GIVEN INSTRUCTION 1: In the thread on testing boat wires, what does freyedknot say you cannot use as your ground?

SELECTED PASSAGE:
+---+
# How to Test Wires



## phantomace08 (Jul 7, 2008)

When I am testing wires at the bow of my boat, what should I use a a ground? Do I hook the voltmeter to both the black and red wires or do I attached the black lead from the volt meter to some place on the boat? 

When I did some testing on the tilt motor, the instructions said to connect the red of the volt meter to the red wire on the boat. Then, it had me connect the black wire of the voltmeter to the engine block as a ground. 

I'm having trouble with my fish finder and I'm trying to figure out the right way to test it.

Thanks!


----------



## freyedknot (Apr 10, 2004)

connect them both to the wires bl to bl red to red. you can not use an aluminum boat as your ground. any testing on the outboard motor electrical would be with the black to the block as stated.


----------



## sherman51 (Apr 12, 2011)

freyedknot said:


> connect them both to the wires bl to bl red to red. you can not use an aluminum boat as your ground. any testing on the outboard motor electrical would be with the black to the block as stated.
+---+
GIVEN INSTRUCTION 2: Please rewrite the records from the line with "Image resolution: width=1568" to the line with "tap(1203, 92)", changing "pixels" to "px" and keeping everything else the same.

Pointing records for text and elements
+---+
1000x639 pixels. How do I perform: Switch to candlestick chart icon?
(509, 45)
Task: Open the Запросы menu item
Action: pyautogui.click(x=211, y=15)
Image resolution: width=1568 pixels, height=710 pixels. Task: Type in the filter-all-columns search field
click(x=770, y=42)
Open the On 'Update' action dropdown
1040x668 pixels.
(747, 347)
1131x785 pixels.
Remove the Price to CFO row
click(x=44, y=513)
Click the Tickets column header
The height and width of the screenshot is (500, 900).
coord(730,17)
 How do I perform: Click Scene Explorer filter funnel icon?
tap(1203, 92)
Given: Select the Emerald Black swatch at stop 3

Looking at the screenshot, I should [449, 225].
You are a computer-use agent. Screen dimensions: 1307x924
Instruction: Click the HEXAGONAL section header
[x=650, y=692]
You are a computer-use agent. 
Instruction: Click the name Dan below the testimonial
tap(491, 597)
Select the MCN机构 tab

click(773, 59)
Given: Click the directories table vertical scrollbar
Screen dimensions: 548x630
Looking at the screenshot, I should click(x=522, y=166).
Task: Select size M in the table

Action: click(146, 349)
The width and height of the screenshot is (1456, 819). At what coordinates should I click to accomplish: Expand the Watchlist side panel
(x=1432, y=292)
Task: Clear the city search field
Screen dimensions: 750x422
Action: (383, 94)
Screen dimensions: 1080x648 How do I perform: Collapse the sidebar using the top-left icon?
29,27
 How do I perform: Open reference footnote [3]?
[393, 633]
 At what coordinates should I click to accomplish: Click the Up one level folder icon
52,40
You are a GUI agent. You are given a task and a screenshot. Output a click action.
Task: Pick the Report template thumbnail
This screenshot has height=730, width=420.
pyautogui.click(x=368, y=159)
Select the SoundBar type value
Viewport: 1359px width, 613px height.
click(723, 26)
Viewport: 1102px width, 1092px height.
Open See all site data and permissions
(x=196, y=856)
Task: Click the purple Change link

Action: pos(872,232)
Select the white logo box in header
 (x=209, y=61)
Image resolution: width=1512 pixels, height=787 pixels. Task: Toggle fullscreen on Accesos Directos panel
+---+
EXPECTED OUTPUT 1: An aluminum boat.

EXPECTED OUTPUT 2:
Image resolution: width=1568 px, height=710 px. Task: Type in the filter-all-columns search field
click(x=770, y=42)
Open the On 'Update' action dropdown
1040x668 px.
(747, 347)
1131x785 px.
Remove the Price to CFO row
click(x=44, y=513)
Click the Tickets column header
The height and width of the screenshot is (500, 900).
coord(730,17)
 How do I perform: Click Scene Explorer filter funnel icon?
tap(1203, 92)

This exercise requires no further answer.